Titel: LÜBECK (lno).

Text:

Sie glaubten in Lübeck eine neue Heimat gefunden zu haben. Doch am 18. Januar 1996, bei dem verheerenden Feuer in einem Lübecker Asylbewerberheim, verloren sie fast alles: das Dach über dem Kopf, ihre zumeist bescheidene Habe, Freunde, Kinder, Ehepartner. Ein Jahr nach der Brandkatastrophe stehen durch den Prozeß in Lübecker die Tat und der als Brandstifter angeklagte ehemalige Bewohner Safwan Eid im Mittelpunkt.
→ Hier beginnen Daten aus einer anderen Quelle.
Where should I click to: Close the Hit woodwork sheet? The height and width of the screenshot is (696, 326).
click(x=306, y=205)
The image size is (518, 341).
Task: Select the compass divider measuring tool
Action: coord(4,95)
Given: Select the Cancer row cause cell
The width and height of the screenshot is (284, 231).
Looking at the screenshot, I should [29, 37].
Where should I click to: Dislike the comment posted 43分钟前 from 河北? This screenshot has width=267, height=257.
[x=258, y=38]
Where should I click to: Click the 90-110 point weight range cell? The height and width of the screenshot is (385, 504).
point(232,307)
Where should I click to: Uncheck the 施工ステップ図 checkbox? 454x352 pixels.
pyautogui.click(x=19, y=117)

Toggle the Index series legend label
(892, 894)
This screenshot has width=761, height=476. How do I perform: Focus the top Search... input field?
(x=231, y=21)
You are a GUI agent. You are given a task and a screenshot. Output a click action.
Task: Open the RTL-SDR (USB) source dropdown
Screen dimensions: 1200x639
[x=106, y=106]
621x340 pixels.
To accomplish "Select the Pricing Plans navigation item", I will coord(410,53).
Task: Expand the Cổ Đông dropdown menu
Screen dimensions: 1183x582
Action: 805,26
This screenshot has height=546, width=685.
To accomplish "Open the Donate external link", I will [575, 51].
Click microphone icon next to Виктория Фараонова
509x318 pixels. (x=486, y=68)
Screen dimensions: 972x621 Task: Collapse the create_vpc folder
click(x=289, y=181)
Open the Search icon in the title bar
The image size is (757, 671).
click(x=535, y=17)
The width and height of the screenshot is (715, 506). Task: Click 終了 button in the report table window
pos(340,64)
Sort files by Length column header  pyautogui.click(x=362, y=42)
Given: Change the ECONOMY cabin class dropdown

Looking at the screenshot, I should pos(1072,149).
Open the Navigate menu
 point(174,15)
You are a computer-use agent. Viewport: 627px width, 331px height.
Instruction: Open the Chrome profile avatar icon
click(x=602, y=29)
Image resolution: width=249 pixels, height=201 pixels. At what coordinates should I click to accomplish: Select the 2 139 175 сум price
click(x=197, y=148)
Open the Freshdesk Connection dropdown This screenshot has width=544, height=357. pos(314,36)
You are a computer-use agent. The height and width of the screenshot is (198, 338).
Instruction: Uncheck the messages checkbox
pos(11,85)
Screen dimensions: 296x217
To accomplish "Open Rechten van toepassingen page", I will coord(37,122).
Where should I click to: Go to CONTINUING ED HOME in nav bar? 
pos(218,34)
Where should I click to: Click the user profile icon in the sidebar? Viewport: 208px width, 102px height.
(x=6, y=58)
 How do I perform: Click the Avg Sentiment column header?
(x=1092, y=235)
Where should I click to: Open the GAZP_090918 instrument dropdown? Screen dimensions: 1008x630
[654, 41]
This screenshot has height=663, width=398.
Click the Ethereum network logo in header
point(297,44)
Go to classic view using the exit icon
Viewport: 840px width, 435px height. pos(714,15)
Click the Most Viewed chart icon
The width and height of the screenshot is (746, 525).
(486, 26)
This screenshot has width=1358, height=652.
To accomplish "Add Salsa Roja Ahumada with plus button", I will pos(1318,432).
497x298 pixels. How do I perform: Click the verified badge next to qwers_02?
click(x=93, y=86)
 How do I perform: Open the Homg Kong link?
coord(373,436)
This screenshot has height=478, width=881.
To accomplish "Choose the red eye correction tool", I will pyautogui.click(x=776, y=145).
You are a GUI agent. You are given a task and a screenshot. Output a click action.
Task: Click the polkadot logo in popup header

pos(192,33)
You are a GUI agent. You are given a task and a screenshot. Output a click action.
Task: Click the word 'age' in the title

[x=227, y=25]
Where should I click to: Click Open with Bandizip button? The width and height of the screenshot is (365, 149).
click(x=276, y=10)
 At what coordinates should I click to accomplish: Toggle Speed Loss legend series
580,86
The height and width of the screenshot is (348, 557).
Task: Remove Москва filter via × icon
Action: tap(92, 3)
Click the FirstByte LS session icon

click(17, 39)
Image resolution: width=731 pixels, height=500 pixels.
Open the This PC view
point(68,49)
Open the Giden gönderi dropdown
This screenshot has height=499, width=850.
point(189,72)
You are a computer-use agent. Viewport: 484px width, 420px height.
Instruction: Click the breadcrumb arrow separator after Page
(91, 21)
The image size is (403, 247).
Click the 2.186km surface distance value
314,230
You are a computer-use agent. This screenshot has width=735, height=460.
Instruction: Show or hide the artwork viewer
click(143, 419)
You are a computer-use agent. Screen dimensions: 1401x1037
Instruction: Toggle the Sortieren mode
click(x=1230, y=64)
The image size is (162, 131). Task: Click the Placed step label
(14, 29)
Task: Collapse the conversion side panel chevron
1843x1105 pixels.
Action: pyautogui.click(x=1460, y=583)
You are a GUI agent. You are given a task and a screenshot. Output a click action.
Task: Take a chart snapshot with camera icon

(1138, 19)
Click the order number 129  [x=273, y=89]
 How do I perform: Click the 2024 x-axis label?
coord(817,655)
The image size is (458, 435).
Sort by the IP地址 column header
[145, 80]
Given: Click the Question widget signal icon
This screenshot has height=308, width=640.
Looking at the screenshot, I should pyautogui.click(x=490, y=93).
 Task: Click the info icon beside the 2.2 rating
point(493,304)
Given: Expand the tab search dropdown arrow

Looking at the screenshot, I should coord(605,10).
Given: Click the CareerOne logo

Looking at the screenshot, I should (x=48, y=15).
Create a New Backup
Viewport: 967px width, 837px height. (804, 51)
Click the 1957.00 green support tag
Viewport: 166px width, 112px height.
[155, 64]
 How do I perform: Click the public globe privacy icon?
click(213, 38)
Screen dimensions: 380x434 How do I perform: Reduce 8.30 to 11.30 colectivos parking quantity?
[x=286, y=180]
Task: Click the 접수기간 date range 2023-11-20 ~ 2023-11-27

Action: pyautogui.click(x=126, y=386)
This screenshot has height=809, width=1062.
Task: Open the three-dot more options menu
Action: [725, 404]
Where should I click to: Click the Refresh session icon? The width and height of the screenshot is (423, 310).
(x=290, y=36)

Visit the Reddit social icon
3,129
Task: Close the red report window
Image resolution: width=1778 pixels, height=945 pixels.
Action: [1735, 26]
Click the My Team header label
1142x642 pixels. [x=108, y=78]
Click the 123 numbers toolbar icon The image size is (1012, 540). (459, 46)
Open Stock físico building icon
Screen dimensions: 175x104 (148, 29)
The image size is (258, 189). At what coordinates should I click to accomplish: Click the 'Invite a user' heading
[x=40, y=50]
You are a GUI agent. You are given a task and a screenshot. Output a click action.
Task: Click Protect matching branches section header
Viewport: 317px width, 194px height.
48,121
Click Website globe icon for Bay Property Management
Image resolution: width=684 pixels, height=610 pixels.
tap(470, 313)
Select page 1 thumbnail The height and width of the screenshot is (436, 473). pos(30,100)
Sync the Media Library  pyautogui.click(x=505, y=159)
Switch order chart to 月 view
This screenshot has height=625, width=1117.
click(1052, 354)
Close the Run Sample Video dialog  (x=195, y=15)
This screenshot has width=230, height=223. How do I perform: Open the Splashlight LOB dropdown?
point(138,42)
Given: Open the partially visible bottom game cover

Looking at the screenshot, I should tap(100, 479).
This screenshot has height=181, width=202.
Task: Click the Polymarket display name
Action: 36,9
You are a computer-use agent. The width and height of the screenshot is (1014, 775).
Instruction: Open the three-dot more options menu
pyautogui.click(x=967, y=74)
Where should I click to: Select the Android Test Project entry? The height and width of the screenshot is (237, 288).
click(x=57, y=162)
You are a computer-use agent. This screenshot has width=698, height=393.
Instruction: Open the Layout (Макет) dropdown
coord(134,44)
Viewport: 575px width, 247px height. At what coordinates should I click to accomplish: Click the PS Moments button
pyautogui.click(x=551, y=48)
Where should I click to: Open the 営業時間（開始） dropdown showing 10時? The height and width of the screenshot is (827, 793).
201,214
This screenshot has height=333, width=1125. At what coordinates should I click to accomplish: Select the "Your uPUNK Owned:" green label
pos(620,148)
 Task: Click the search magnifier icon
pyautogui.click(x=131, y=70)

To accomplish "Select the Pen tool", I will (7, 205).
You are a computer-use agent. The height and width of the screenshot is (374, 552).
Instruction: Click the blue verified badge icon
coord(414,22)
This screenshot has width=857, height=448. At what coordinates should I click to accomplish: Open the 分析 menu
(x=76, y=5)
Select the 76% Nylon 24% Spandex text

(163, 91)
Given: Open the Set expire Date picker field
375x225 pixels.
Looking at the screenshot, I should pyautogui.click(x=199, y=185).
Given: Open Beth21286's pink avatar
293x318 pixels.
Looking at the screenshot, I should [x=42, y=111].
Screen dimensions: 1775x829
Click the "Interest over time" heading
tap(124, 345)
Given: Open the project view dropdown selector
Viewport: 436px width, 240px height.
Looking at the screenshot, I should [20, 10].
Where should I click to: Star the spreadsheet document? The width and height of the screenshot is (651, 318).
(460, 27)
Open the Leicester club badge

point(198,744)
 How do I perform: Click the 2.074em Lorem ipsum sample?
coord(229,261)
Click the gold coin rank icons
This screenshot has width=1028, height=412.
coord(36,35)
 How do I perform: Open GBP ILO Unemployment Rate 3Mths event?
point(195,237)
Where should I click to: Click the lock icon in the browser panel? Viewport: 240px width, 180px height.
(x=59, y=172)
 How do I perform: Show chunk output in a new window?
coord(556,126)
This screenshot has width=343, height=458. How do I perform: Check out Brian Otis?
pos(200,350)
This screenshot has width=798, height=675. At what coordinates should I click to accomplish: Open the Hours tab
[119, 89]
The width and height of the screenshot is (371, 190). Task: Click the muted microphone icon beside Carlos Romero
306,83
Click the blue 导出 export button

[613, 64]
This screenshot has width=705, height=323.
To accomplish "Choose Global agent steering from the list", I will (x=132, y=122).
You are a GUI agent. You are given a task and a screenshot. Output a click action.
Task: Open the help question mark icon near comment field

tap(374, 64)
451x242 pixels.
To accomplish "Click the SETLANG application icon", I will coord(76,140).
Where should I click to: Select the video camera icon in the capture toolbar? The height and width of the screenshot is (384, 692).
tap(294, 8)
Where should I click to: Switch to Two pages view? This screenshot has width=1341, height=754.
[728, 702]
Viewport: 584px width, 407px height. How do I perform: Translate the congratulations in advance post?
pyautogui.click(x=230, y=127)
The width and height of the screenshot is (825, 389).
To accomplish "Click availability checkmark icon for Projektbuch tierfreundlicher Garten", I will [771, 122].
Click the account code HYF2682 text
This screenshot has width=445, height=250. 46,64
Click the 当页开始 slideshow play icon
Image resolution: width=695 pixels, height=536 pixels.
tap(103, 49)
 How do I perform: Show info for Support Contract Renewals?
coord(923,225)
Die Opfer sind darüber fast in den Hintergrund getreten.

Alle haben Wohnungen, der Schmerz bleibt

Materiellen Verluste kann man ersetzen. Alle haben inzwischen eigene Wohnungen. Möbel, Hausrat, Kleidung, Spielzeug für die Kinder wurden aus den Spenden in Höhe von rund 250000 Mark bezahlt, die in den Wochen nach dem Brand aus ganz Deutschland eingingen. Das Diakonische Werk, das alle in Lübeck lebenden Asylbewerber betreut, bemühte sich auch, bei der Bewältigung der schrecklichen Erlebnisse zu helfen. Für die Kinder gab es in Schule und Kindergarten psychologische Betreuung durch Mitarbeiter der Erziehungsberatung, erklärt Referatsleiter Jörg Nowakowski. , der Referatsleiter beim Diakonischen Werk.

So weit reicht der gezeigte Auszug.